*** TASK DATA ***

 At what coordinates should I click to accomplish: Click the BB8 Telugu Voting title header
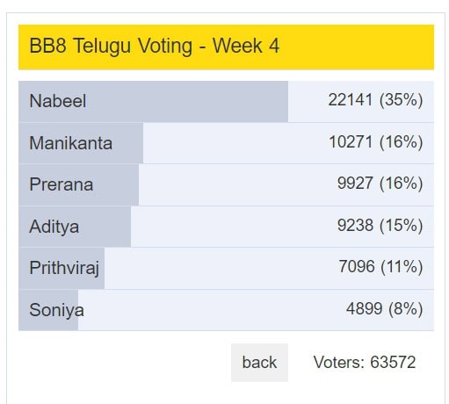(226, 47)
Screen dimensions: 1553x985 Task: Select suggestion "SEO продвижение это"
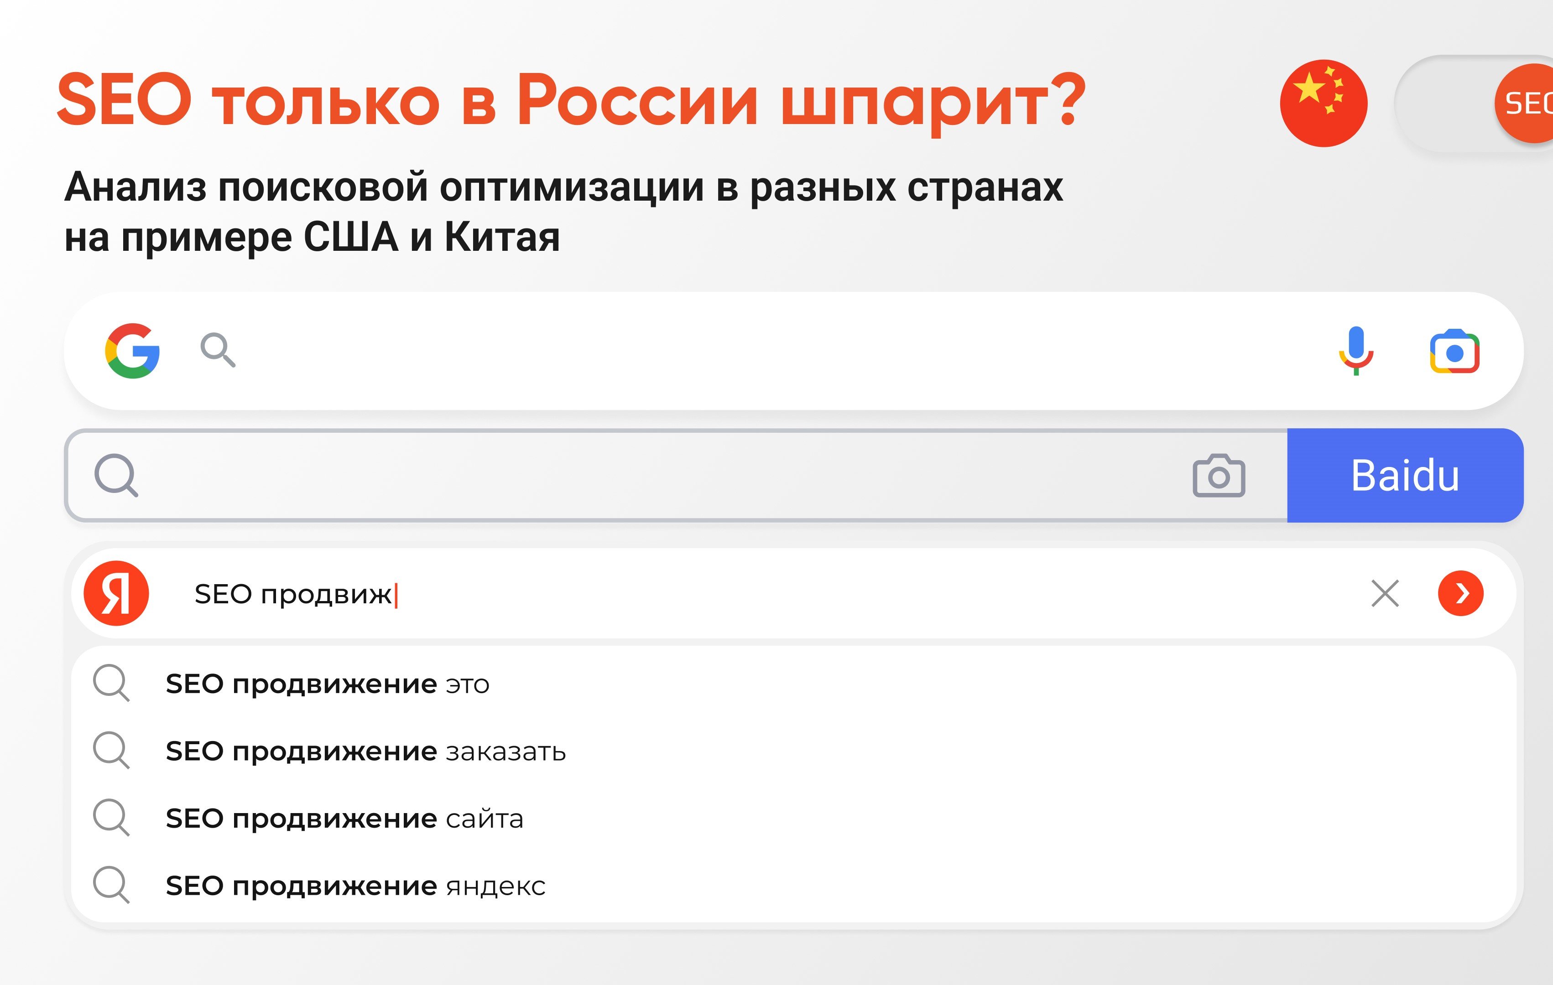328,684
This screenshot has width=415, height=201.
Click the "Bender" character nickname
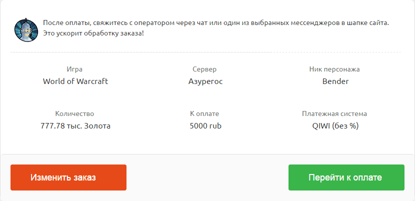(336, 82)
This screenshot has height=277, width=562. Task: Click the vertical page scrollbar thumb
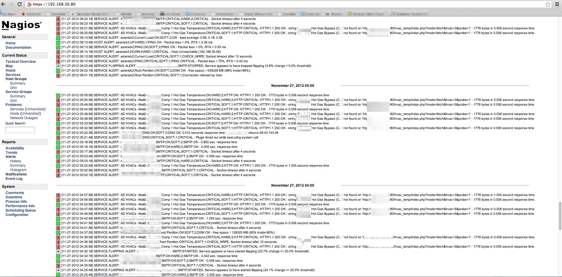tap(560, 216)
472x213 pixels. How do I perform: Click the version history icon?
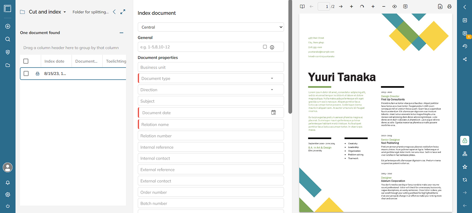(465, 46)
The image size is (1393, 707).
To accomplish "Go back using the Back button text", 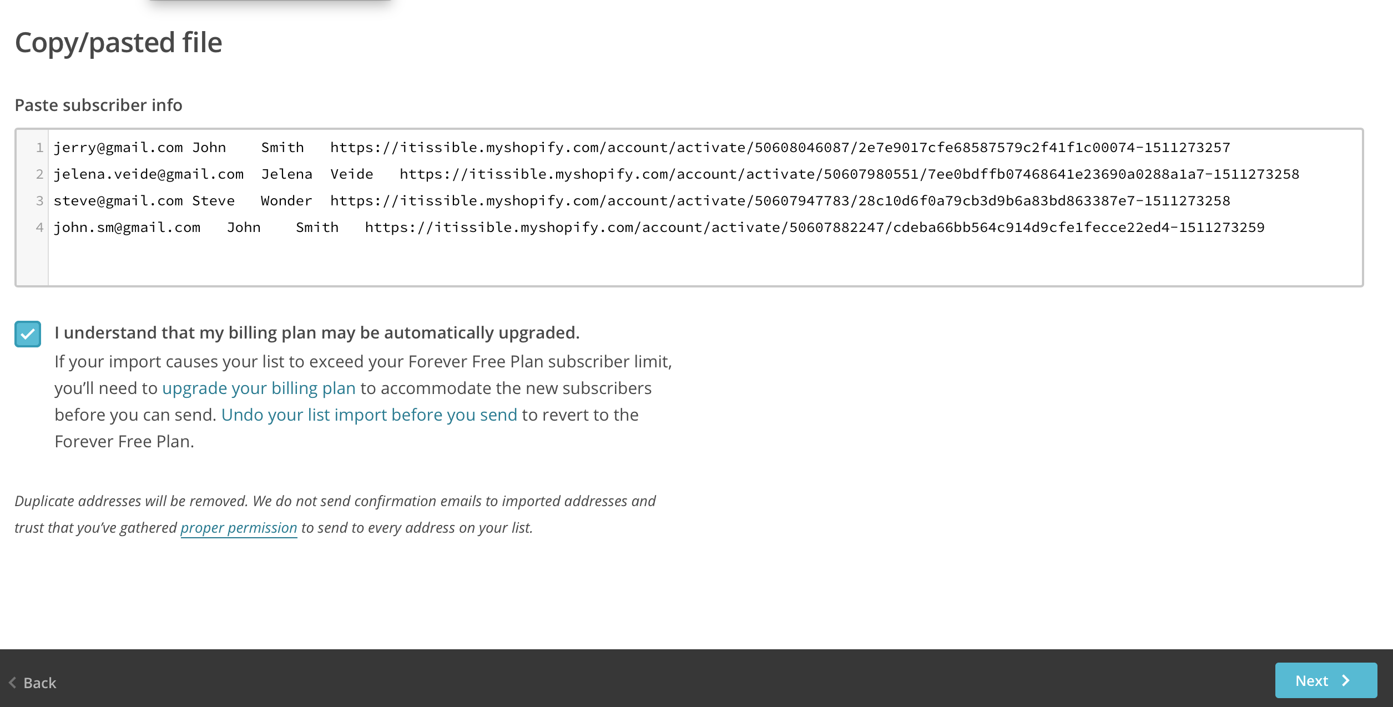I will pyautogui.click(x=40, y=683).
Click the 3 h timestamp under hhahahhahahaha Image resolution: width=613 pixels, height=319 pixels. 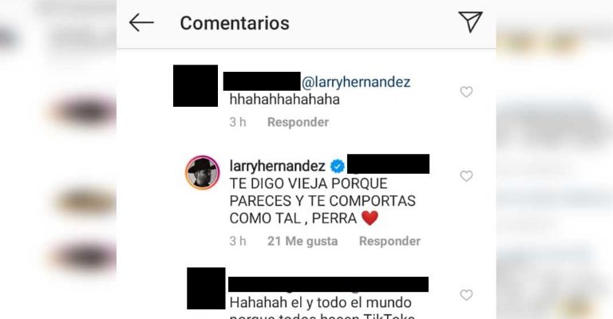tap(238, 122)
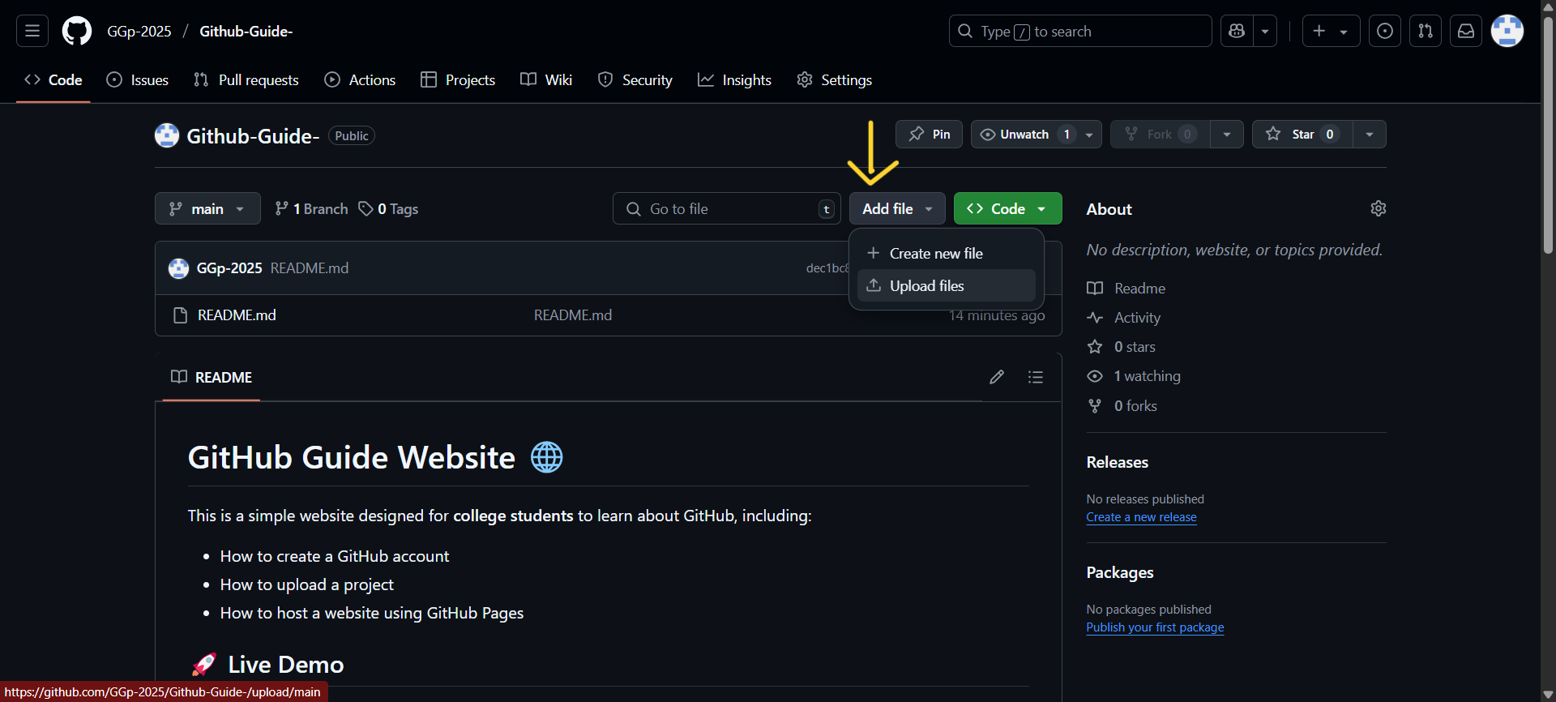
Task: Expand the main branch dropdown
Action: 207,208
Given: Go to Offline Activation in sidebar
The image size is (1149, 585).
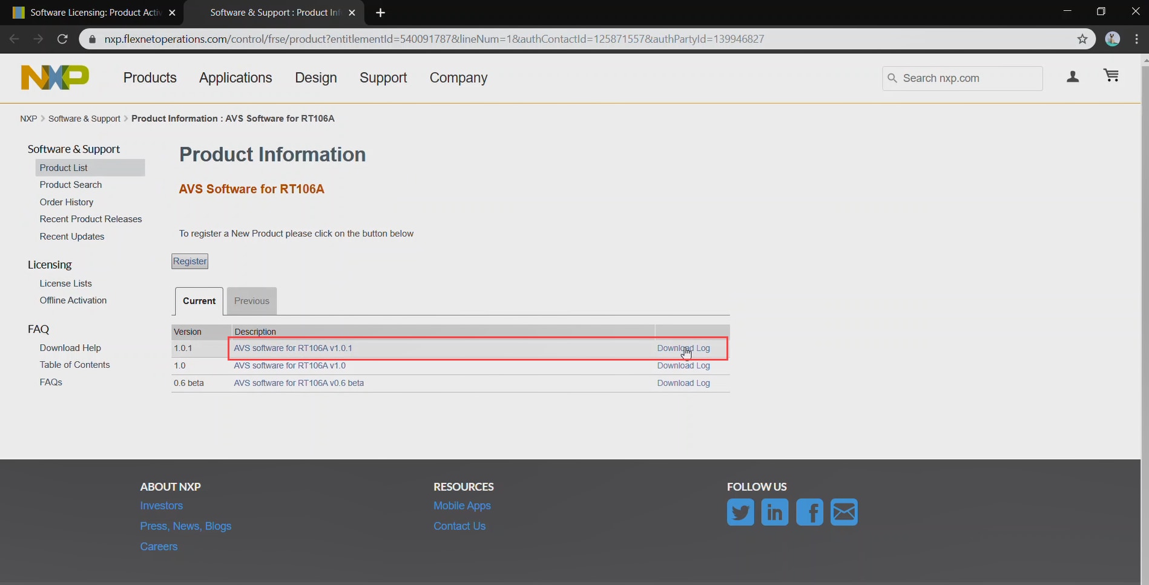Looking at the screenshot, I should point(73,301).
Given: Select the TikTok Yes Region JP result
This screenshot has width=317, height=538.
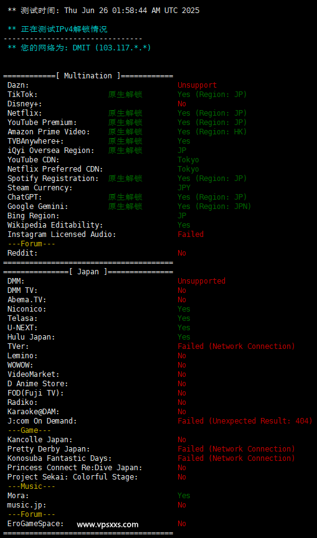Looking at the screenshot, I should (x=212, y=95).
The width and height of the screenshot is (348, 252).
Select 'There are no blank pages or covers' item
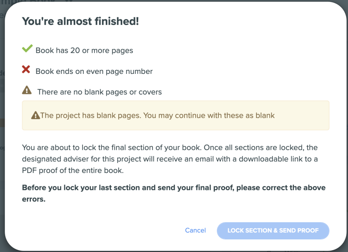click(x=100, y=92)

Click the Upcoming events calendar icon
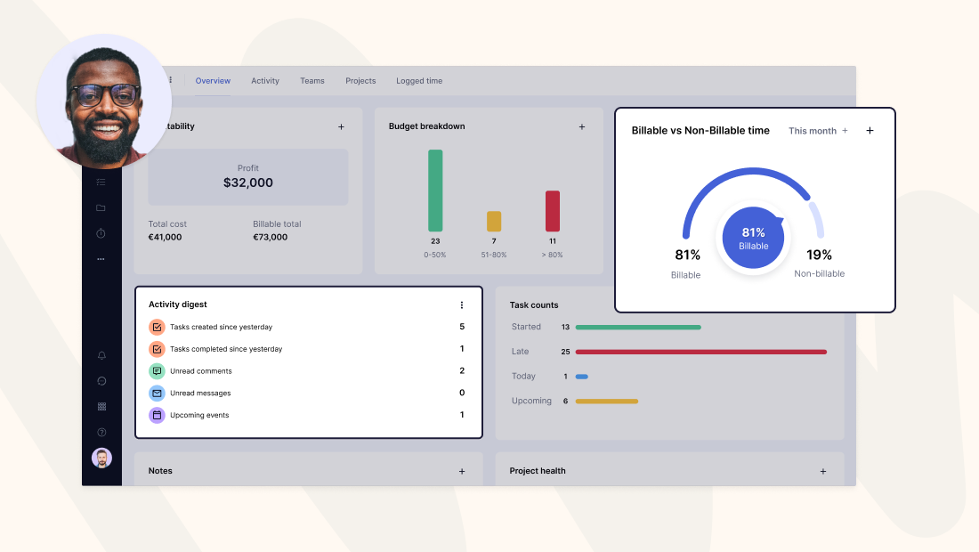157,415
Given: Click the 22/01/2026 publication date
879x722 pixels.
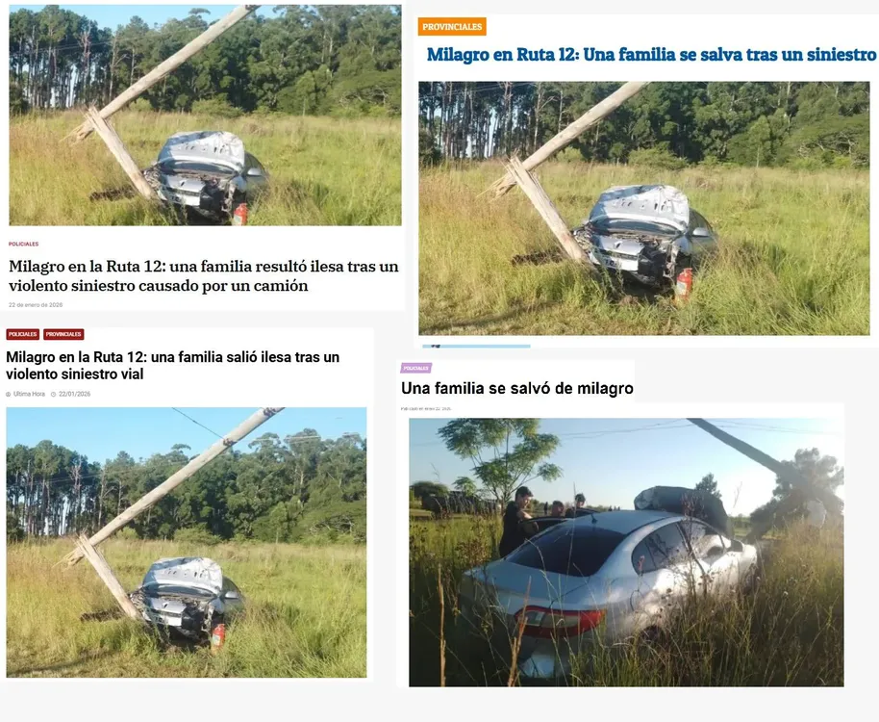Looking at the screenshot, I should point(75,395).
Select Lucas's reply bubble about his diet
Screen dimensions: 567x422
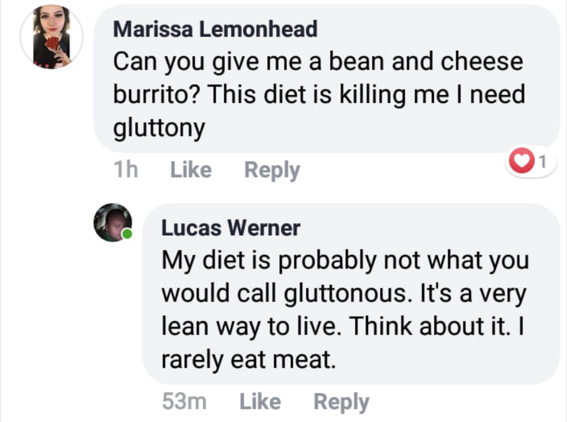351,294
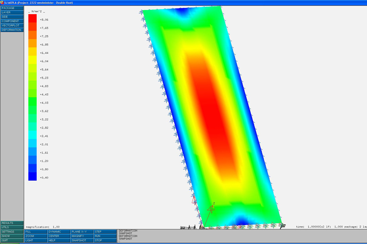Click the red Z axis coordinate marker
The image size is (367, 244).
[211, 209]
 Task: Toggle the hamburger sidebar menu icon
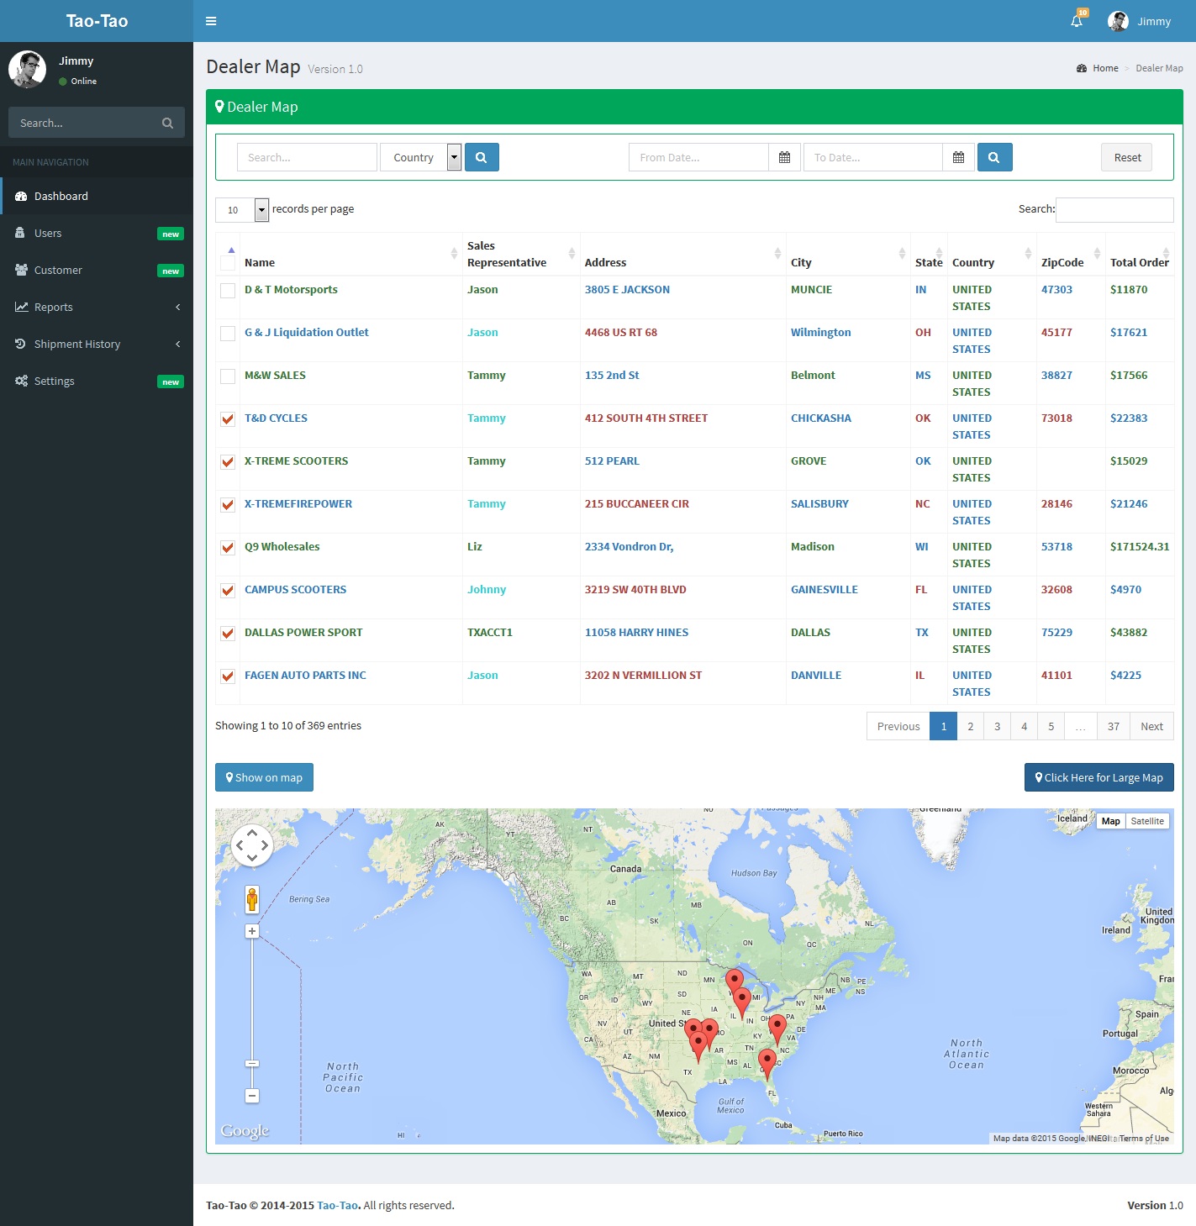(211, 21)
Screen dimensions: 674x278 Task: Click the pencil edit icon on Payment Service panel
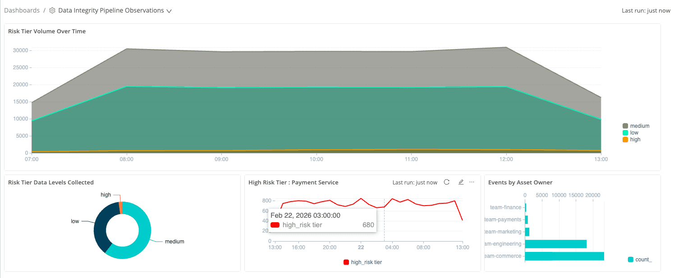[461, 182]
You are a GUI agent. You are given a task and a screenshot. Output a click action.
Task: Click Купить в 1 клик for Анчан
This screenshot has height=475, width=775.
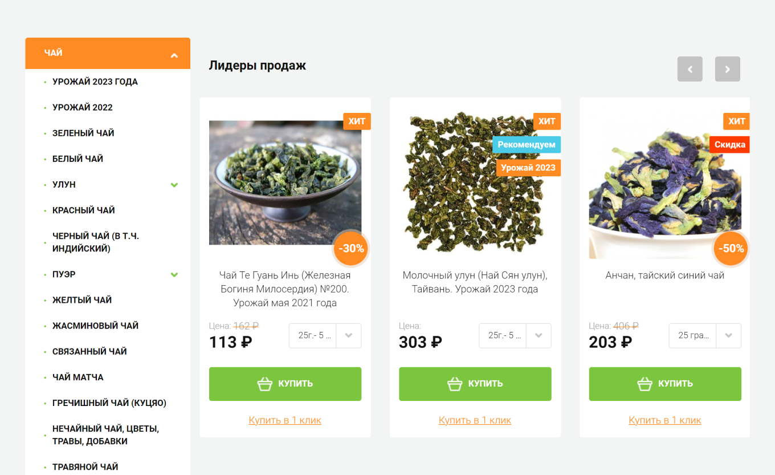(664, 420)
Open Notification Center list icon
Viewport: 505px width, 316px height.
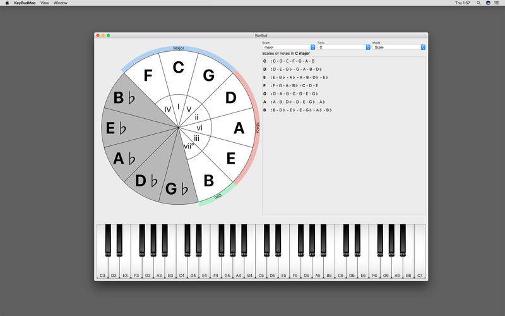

***

TRY IT: Copy the entries above exactly from the line with "Screen dimensions: 567x422" down to their last line, both ends included. Do not copy any pictures.

ANSWER SPACE:
Screen dimensions: 567x422
351,294
Click the red Z axis coordinate marker
The image size is (367, 244).
[211, 209]
 Task: Toggle the hamburger sidebar menu icon
(211, 21)
Screen dimensions: 674x278 Task: Click the pencil edit icon on Payment Service panel
[461, 182]
You are a GUI agent. You are given a task and a screenshot. Output a click action.
Task: Click Купить в 1 клик for Анчан
This screenshot has height=475, width=775.
(664, 420)
Open Notification Center list icon
Viewport: 505px width, 316px height.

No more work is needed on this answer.